* [ACTION ITEM]: Scan the records below. Report the number of lines containing the word "badge", and nothing more.

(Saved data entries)

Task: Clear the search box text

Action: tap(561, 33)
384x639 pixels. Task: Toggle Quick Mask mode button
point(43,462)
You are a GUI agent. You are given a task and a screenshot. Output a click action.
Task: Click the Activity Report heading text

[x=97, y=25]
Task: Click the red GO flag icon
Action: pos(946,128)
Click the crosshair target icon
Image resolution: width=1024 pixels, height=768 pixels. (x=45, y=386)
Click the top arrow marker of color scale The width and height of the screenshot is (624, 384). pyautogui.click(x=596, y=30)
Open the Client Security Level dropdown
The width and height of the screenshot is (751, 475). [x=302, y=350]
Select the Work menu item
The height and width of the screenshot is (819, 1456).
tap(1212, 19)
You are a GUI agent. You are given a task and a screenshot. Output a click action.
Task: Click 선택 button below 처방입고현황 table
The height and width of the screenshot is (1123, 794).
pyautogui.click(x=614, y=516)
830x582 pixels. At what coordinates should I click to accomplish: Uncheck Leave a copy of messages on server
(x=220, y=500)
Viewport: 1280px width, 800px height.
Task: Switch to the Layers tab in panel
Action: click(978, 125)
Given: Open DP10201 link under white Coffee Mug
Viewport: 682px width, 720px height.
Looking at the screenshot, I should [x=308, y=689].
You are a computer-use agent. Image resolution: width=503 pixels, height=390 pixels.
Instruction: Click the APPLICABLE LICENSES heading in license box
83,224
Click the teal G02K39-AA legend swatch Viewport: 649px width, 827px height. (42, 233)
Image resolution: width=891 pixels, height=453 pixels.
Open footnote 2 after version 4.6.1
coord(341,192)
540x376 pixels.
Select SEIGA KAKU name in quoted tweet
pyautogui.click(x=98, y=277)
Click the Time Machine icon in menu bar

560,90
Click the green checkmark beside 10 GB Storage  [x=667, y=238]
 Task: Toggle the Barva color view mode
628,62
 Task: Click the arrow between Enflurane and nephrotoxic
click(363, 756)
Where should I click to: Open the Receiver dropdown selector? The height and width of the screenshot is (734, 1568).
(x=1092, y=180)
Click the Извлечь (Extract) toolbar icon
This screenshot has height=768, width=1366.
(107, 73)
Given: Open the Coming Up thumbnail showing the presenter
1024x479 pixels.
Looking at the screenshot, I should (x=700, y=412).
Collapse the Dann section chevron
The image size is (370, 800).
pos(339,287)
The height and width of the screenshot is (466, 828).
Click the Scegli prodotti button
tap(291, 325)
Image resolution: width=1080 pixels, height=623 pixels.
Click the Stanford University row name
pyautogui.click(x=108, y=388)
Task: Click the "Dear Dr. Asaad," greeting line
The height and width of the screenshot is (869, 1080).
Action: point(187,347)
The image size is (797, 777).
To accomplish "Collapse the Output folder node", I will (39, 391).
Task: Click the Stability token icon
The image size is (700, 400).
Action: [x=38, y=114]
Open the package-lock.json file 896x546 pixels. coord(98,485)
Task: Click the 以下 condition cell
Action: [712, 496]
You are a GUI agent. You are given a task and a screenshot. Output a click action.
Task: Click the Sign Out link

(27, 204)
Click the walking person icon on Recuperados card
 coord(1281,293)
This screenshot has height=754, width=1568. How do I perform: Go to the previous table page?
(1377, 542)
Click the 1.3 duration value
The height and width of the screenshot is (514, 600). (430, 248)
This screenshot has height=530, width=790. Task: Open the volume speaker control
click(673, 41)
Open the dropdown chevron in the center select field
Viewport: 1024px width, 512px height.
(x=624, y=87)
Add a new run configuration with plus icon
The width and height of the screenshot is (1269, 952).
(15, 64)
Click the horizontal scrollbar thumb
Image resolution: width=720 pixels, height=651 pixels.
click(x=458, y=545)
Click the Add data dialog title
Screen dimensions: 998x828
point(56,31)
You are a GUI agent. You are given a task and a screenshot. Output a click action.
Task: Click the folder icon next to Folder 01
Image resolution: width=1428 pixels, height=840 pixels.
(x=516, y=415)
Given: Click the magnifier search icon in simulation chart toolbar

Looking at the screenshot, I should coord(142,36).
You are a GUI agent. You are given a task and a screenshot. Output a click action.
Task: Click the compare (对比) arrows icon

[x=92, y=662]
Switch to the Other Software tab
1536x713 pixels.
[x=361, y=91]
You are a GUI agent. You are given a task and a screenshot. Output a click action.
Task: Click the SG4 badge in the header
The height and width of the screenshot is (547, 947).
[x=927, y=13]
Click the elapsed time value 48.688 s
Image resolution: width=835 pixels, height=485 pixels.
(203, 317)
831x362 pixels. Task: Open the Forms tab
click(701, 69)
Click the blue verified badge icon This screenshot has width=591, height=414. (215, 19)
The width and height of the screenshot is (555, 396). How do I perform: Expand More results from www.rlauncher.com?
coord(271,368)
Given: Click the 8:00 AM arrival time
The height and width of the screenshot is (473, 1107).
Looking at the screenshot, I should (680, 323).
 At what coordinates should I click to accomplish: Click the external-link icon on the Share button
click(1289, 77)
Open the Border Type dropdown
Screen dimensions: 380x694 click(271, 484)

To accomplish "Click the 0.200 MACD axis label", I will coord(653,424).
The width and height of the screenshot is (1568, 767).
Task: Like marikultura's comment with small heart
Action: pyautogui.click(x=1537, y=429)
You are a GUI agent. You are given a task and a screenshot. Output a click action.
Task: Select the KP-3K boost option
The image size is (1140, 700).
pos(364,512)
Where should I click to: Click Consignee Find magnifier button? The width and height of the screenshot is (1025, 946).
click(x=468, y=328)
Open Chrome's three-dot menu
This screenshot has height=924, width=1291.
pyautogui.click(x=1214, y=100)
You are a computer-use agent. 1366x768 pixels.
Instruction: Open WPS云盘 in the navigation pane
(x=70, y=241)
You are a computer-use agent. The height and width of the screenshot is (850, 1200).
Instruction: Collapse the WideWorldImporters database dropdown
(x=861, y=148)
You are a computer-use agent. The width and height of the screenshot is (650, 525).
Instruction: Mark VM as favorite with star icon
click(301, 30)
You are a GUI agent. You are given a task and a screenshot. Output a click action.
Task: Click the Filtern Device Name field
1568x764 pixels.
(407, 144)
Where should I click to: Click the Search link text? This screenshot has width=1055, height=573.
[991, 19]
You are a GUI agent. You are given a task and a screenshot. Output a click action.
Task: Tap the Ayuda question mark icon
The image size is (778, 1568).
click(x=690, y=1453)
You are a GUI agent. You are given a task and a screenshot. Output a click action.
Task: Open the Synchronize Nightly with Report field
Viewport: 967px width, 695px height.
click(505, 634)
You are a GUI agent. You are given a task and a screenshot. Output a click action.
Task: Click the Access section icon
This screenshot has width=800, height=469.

* [REPLY]: 2